EMRE-Marcao-Semih-Lines dörtlüsü belki de hayatında ilk kez bir arada oynadı. Özel hayatlarında kimin kaç çocuğu var, bilirler mi? Emin değilim. O kadar birbirine yabancı bir savunma zinciri. Ancak kader onları sezonun son maçında bir araya getirdi. Zincir olamadıkları gibi yedikleri 4 gole de engel olamadılar. Özellikle Emre ve Semih’in neden yedek kaldıklarını bu maçta daha iyi anladık. Kaleci İsmail için sadece Galatasaray’ın kalecisi olamaz desem, çok mu haksızlık etmiş olurum acaba? Detaylara girmeyeyim boğuluruz.
★★★
Savunma kötüydü de hücum hattı çok mu iyiydi? Hayır, değildi hem de hiç. Yunus ve Sinan saç baş yoldurttu. Şampiyon takımın yedeklerinin böyle oynamaya hakkı yok. Diyeceksiniz ki maçın ne anlamı var ki, oyuncular deli gibi asılsın. Ben öyle düşünmüyorum. Ben o yedeklerden biri olarak saha çıksaydım, emin olun hayatımın maçını oynar iz bırakırdım. Forma böyle zamanda alınır. Hele Fatih Terim gibi usta bir hocadan, zaten forma almak zorken, bu maçta değil de ne zaman?
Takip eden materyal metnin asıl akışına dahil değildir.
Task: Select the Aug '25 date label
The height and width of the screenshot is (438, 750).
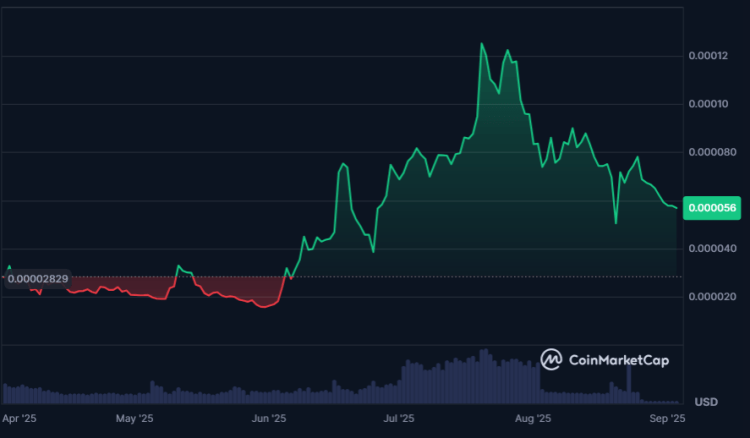Action: pyautogui.click(x=537, y=420)
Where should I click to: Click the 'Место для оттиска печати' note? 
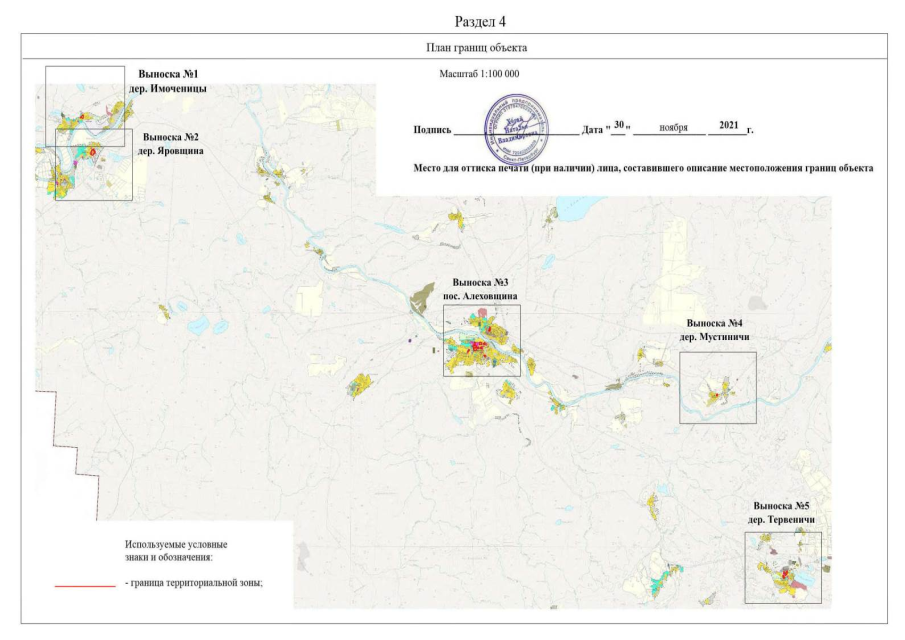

Bu bakımdan Muğdat en azından ilk 11’e göz kırpan tek oyuncu oldu. Muğdat içlerinde en isteklisiydi. Onu ayırmak lazım.
★★★
Sivasspor’u tebrik etmeden yazıyı bitirirsek ayıp ederiz. İdeale yakın bir kadroyla sahaya çıkan Sivasspor maçın hakkını verdiği gibi 41 puanla ligde kalmayı neden hak ettiğini fazlasıyla gösterdi. Rybalka, Kone ve Hakan sadece golleriyle değil, güzel futbollarıyla da maça damga vurdu. Tebrikler Sivasspor, şahane bir kapanış maçı oldu.